In our patient presenting with atypical HUS, the MRI features were not consistent with the diagnosis of posterior reversible encephalopathy syndrome, although clinical and biological data were suggestive of hypertensive complications. The MRI lesions were similar to those observed in typical HUS, suggesting a HUS relapse because the patient displayed the characteristic bilateral and symmetrical basal ganglia involvement described in the literature, with brainstem and thalami lesions also reported in a few publications. The similarity of radiological lesions between typical and atypical HUS favors a common pathogenesis, i.e. cerebral thrombotic microangiopathy. In typical HUS (post-diarrhea HUS), it has been suggested that vascular endothelial injury caused by Stx plays a crucial role in the development of neurological involvement [17, 18]. Since the MRIs following the first and the second seizures were normal, we cannot exclude other etiologies for the two first episodes, such as drug side effects (anesthetics, antibiotics) or a hypertensive peak. However, drug doses were adapted to renal function, blood pressure was normal at the time of the seizures, and it seems very unlikely that the three similar neurological events were secondary to three independent causes. We may hypothesize a delay between clinical signs and radiological images or a lack of MRI sensitivity. Thus, the normality of the fourth MRI does not rule out the persistence of brain TMA lesions, but the disappearance of the MRI hyperintensities observed after the third burst of seizures is reassuring.

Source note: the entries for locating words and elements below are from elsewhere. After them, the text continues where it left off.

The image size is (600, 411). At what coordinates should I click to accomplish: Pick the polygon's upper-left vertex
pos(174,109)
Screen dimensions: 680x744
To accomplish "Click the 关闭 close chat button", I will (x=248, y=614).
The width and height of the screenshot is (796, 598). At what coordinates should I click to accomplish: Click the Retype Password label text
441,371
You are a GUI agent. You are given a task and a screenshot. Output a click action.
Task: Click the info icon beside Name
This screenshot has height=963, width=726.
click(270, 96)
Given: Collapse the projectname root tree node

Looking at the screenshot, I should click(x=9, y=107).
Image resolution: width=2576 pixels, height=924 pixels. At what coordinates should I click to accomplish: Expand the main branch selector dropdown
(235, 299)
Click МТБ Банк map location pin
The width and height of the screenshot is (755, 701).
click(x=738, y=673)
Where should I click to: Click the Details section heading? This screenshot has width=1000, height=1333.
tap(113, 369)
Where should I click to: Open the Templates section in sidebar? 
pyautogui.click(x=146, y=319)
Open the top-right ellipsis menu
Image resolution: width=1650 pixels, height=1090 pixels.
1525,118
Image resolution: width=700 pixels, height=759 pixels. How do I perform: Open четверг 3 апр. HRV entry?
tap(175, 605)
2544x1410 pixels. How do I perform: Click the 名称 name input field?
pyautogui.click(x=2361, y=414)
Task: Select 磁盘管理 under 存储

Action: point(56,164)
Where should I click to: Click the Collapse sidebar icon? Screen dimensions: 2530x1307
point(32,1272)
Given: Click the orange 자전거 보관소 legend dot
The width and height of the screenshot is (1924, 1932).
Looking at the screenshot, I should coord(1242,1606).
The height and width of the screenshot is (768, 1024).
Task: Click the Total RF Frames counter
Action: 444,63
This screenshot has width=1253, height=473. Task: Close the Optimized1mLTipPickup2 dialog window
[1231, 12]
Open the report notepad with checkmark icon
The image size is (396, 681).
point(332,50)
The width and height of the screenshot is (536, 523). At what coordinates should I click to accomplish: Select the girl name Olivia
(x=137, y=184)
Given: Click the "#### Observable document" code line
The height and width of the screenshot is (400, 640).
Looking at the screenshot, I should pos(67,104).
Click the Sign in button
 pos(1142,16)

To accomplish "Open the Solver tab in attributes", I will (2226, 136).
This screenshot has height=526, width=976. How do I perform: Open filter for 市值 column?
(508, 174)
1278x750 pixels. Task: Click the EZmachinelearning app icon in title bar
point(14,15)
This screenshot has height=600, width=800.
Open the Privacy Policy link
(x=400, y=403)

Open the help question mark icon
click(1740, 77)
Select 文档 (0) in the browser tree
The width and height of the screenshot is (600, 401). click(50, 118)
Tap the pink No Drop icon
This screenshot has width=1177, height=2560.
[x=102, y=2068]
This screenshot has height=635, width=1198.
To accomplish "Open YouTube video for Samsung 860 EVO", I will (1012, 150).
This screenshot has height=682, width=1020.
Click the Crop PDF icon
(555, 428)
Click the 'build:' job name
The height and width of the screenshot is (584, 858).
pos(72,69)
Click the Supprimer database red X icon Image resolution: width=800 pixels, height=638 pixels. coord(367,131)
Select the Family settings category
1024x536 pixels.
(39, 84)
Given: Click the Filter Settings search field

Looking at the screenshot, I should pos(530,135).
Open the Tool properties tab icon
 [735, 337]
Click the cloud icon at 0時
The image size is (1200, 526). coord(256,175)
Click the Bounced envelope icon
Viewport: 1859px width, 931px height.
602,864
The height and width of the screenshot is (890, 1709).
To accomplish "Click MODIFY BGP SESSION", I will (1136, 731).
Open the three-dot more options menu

We report the first case of atypical HUS with cerebral MRI images suggestive of TMA. In our patient, the genetic analyses found a hybrid CFH/CFHL1 gene. Similar to CFH point mutations, this hybrid gene is a susceptibility factor for atypical HUS [19]. Venables et al. [19] described a pedigree of eight individuals from four generations of atypical HUS segregating with this hybrid CFH/CFHL1 gene. Two displayed neurological symptoms: grand mal convulsion in a 19-year-old woman who died 8 weeks after presentation and a short history of headaches and lethargy in a 28-year-old man. However, no imaging details are provided. The prevalence of neurological involvement in this family with a hybrid CFH is not higher than that of other CFH mutation-related HUS, suggesting that the neurological involvement is secondary to the thrombotic microangiopathy and not a consequence of the genetic defect. A larger number of patients with a hybrid CFH/CFHL1 gene is needed to confirm this hypothesis. Brain MRI findings were very useful to guide diagnosis and therapeutic strategy in our patient, as it led to the diagnosis of an HUS relapse rather than hypertensive encephalopathy. This was confirmed by the successful intensive plasmatherapy with complete clinical and radiological remission, although blood pressure had remained uncontrolled.

In conclusion, brain MRI allows the differentiation of thrombotic microangiopathy lesions from a hypertensive complication such as RPLS in patients with atypical HUS and neurological manifestations. Therapeutic implications are important, since treatment would consist of blood pressure control in one case and intensive plasmatherapy in the other case. An accurate diagnosis of neurological involvement is particularly important as lesions may be reversible after appropriate treatment.